--- start Text shown ---
When a bunch of individualists disagree on a huge issue, you're going to get heated, strongly-opinionated discussion. (Whichever side is in error.)

I'm glad you brought this up. In calling for civility, I'm not arguing against "passion." You don't know me in real life -- you have nothing to go on for this except my word -- but I'm a passionate guy. Even when I haven't lost my temper, when I'm talking about anything I care about, I get animated. I admire "heat" in that sense. And strong opinions? Absolutely.

But there's still a way of talking to people that I consider, not just "polite," but as I've explained important to valuable conversation. And where passion is concerned, I believe that we are capable of focusing and using that passion when choosing how we respond to a given situation.
--- end Text shown ---
--- start Given information ---
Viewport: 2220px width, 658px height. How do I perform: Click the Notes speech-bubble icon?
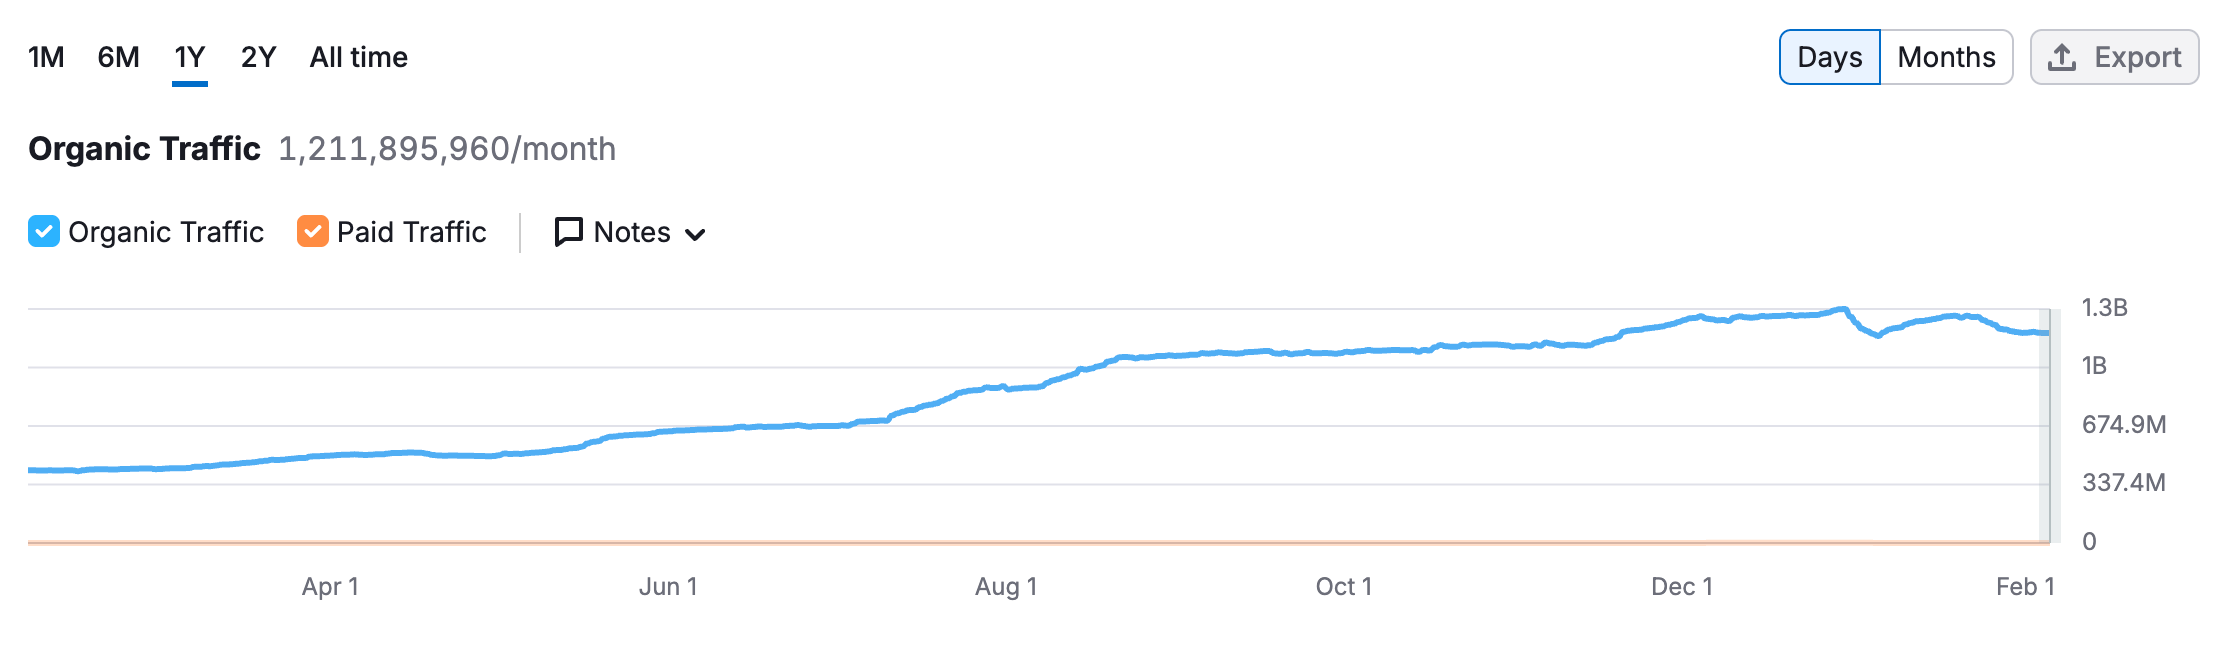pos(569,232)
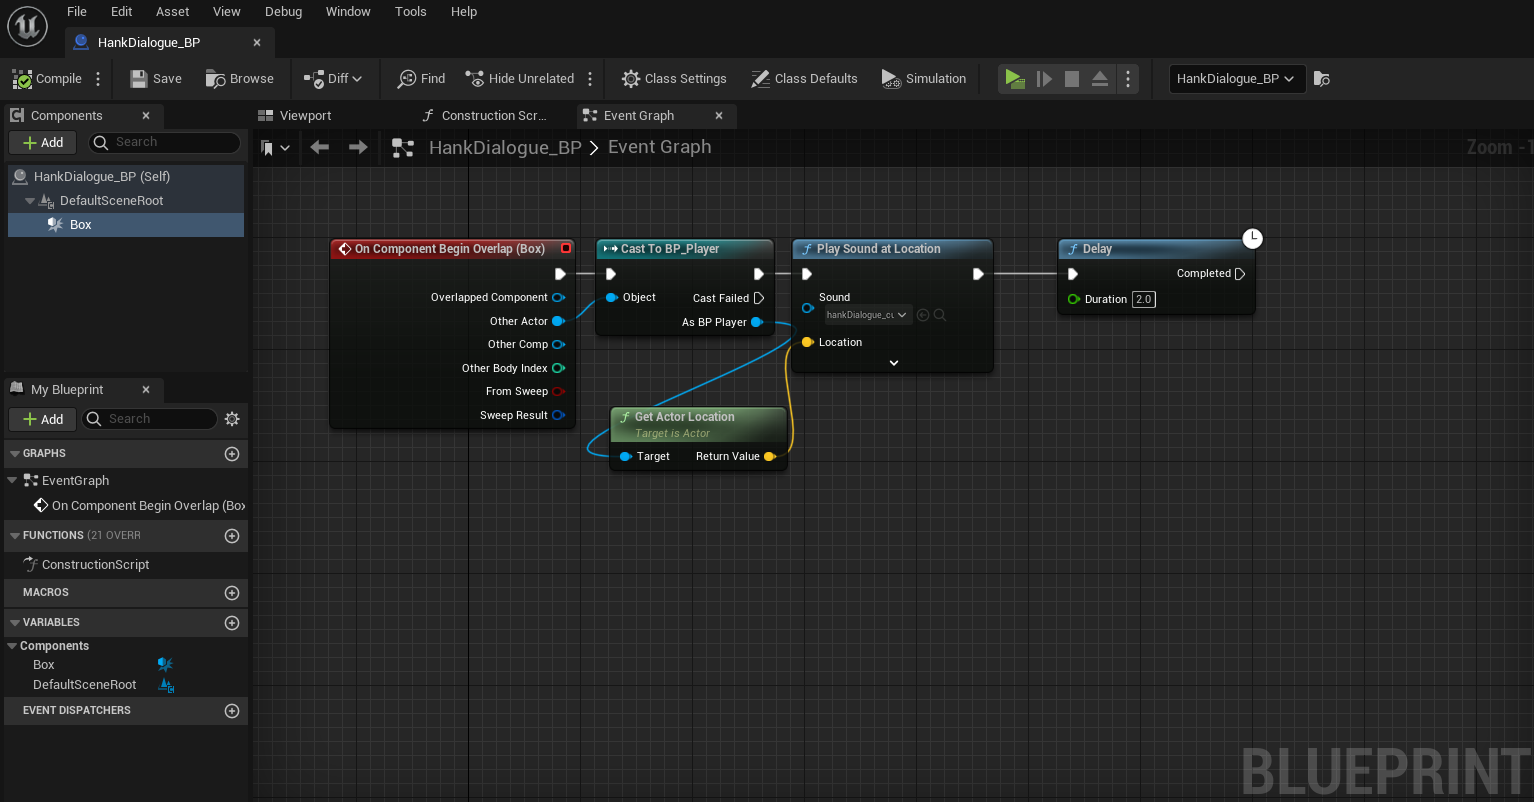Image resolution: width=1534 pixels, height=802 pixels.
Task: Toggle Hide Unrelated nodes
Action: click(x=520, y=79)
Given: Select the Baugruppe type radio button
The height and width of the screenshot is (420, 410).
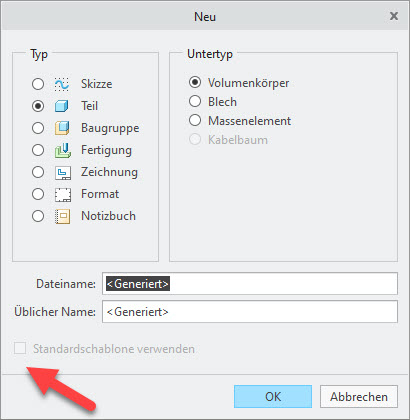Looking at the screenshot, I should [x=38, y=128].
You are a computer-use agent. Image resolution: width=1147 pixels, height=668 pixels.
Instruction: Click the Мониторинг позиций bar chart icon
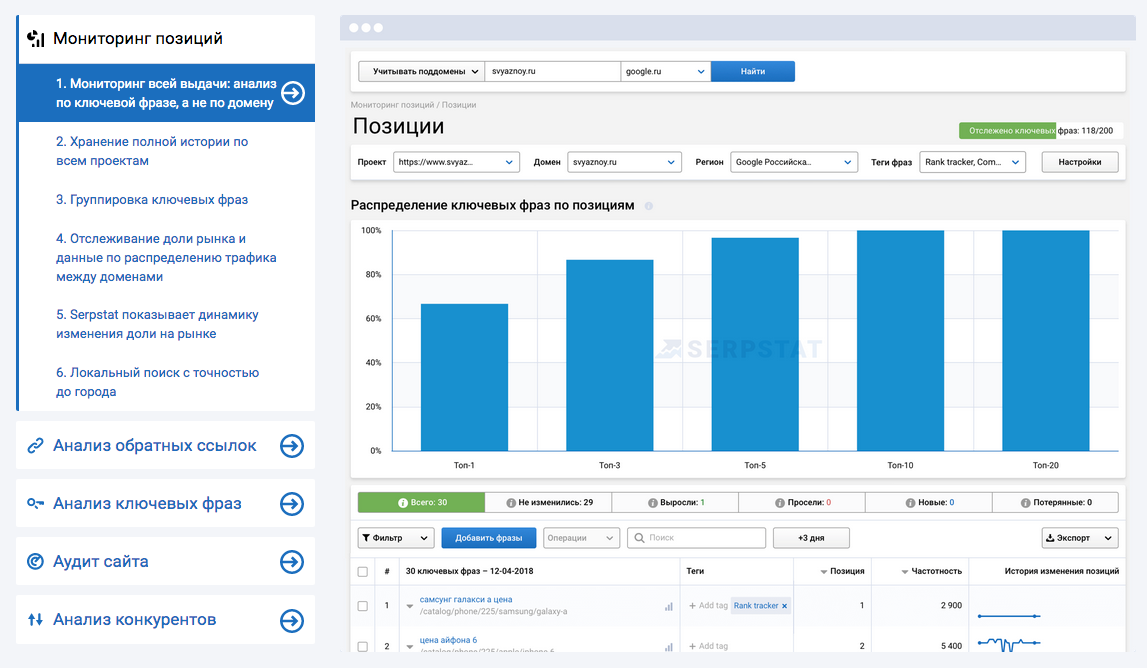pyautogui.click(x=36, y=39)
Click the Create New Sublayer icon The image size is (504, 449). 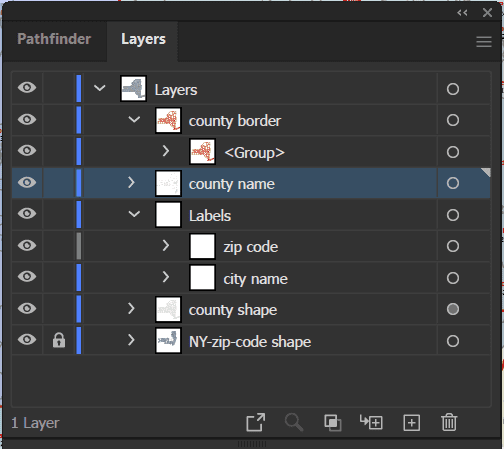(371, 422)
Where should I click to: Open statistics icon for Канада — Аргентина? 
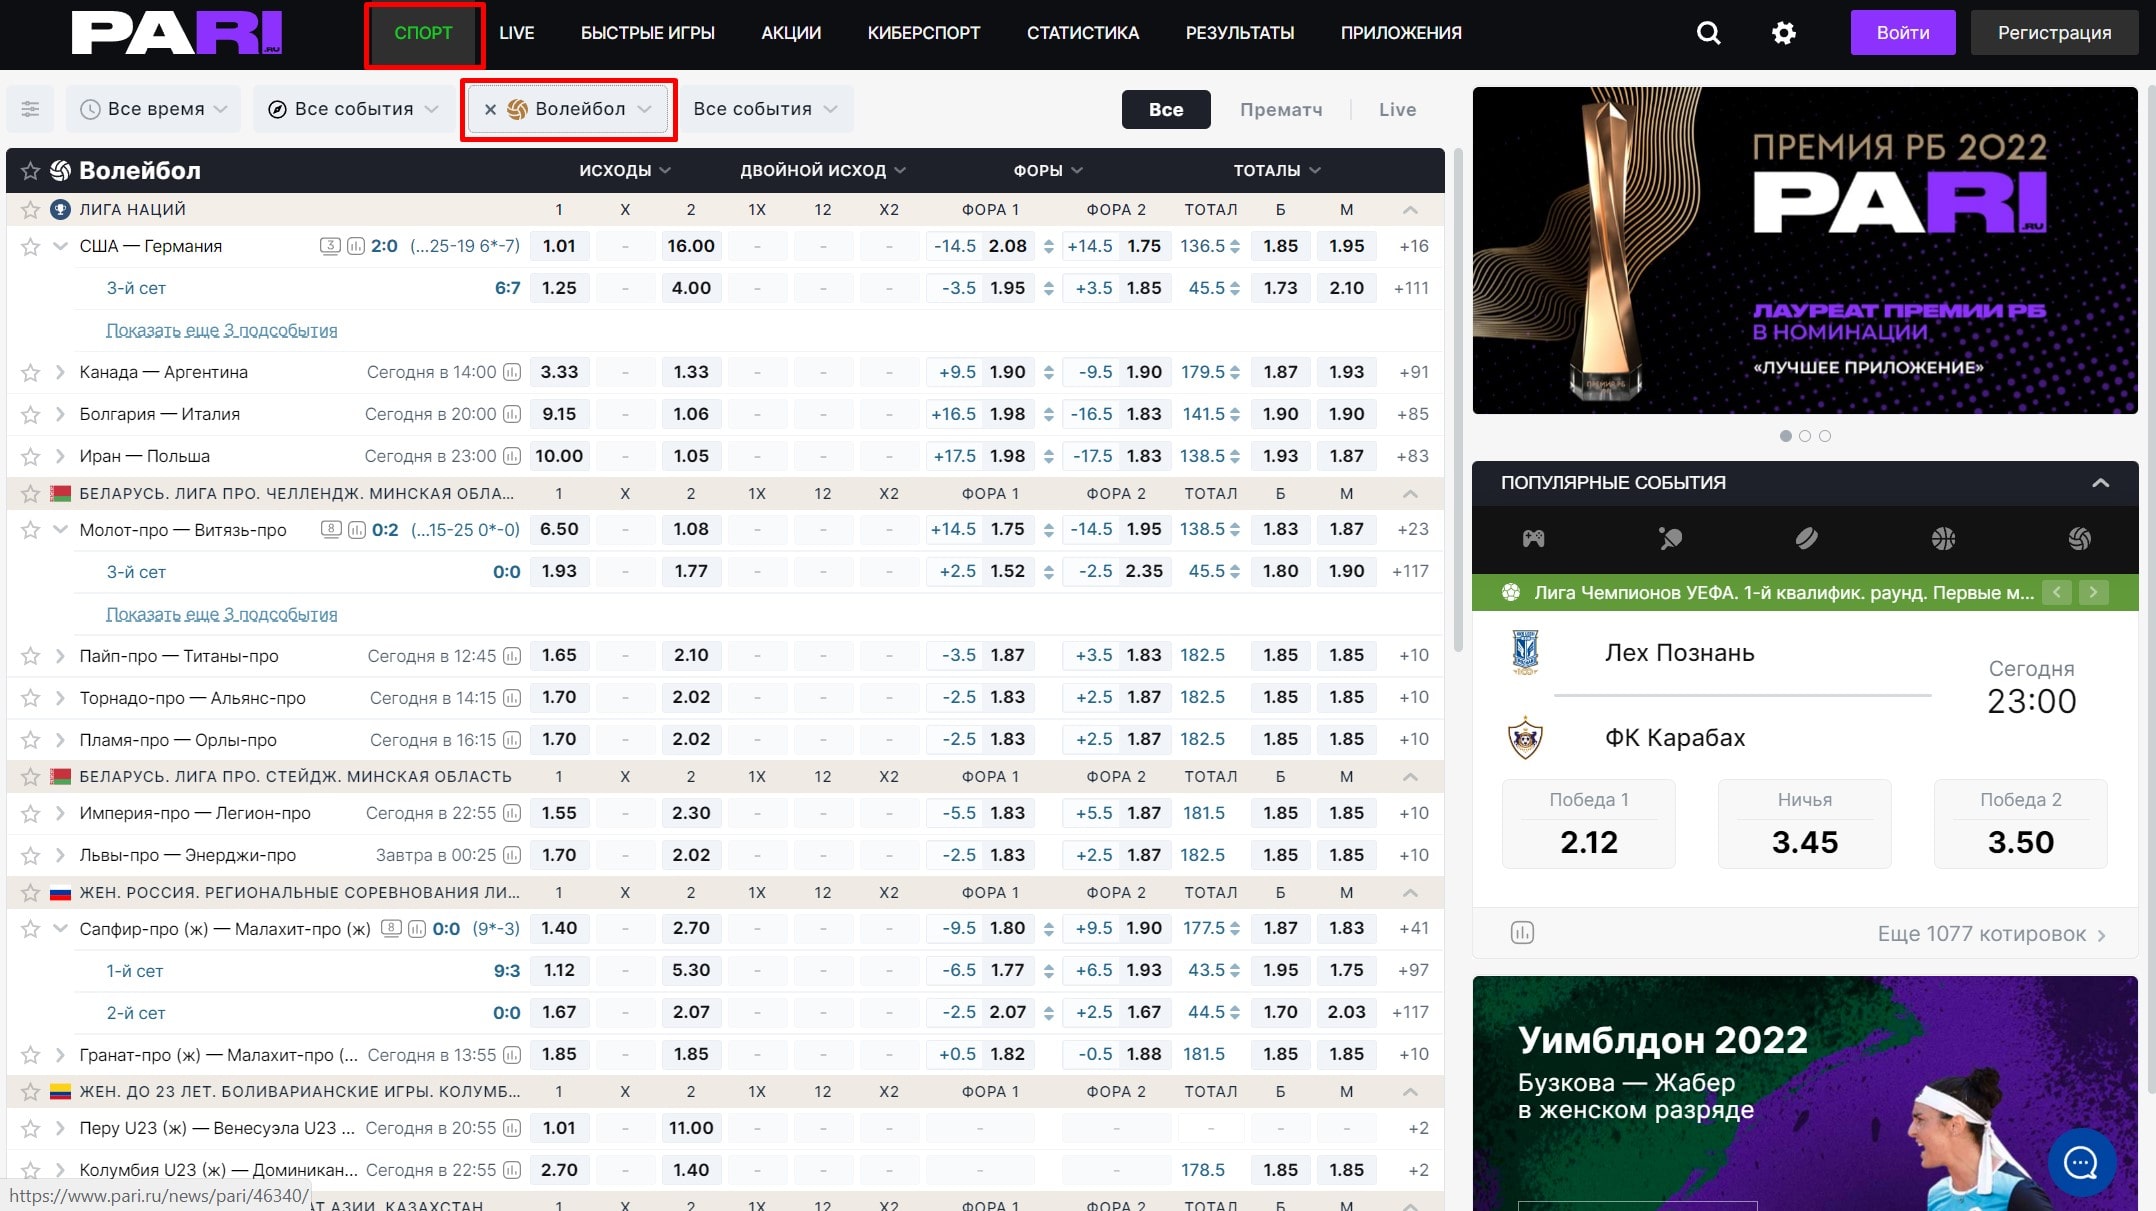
--- end Given information ---
■ The problem ■
Which words does the passage on civility and passion above set in quotation marks?

■ Result of this exercise ■
"passion," "heat," and "polite"